▶ _Data supplied_:
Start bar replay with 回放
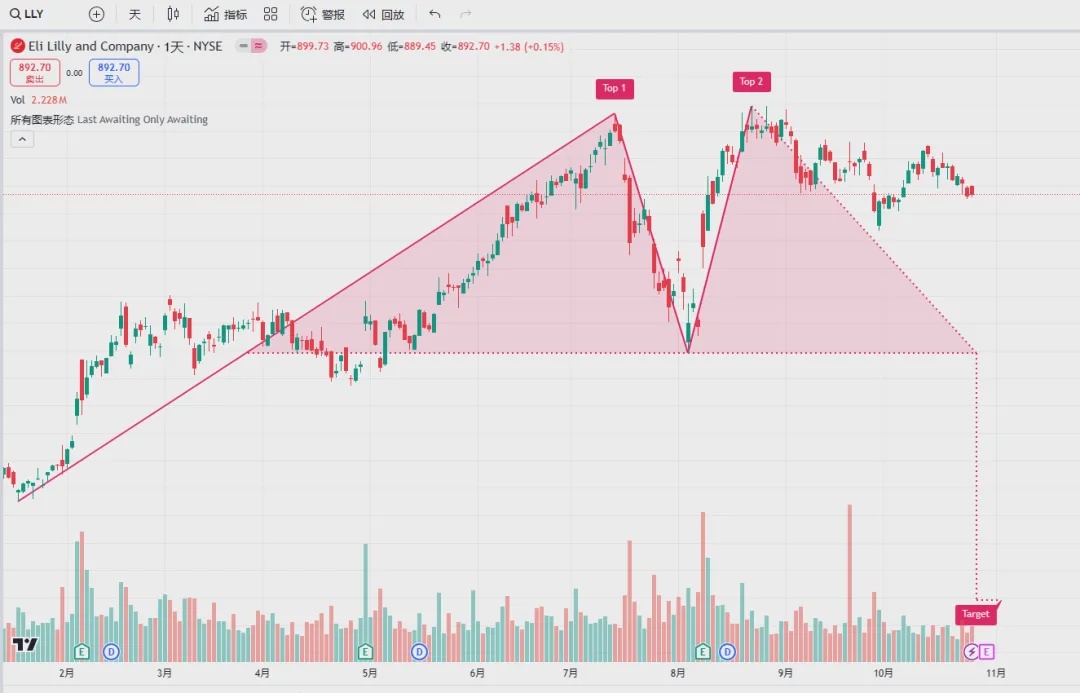The width and height of the screenshot is (1080, 693). 383,14
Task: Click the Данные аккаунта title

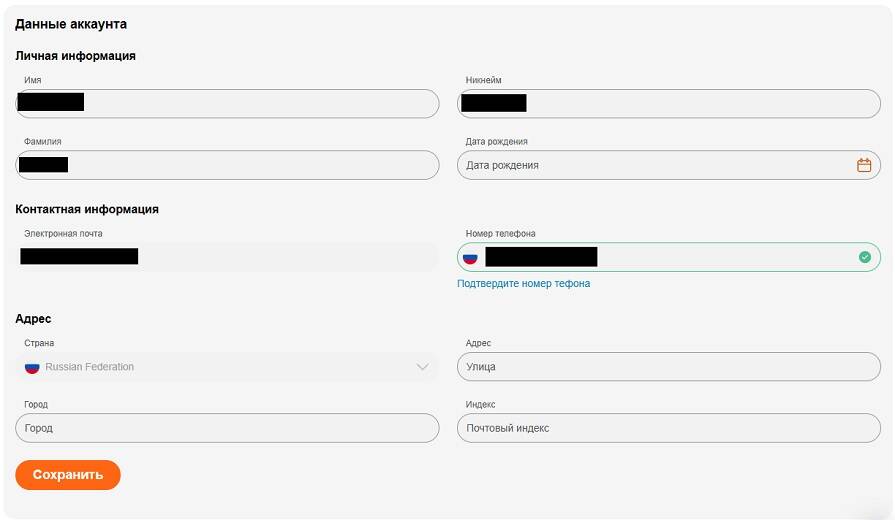Action: [x=71, y=24]
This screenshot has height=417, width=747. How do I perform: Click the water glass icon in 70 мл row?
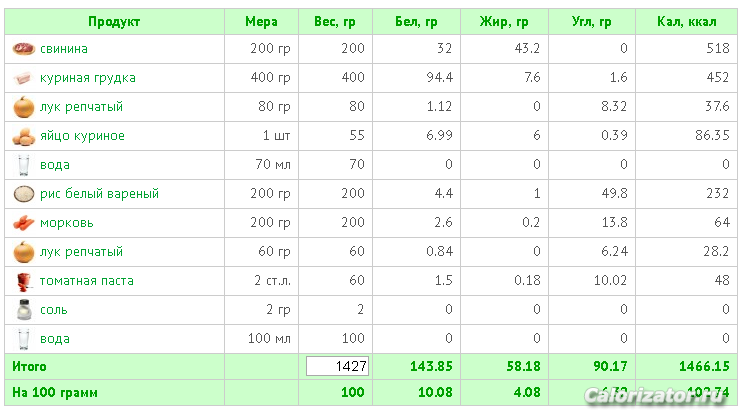(x=23, y=165)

▶ _What to produce_: Please lay out the material above as a two-column CSV headed instruction and location, one row per instruction, with its text and its answer each in one quoted field and line breaks turned into spaces. Leave the pictures out.

▶ _Reply_:
instruction,location
"Start bar replay with 回放","The width and height of the screenshot is (1080, 693). 383,14"
"Task: Click the Данные аккаунта title","Action: [x=71, y=24]"
"This screenshot has height=417, width=747. How do I perform: Click the water glass icon in 70 мл row?","(x=23, y=165)"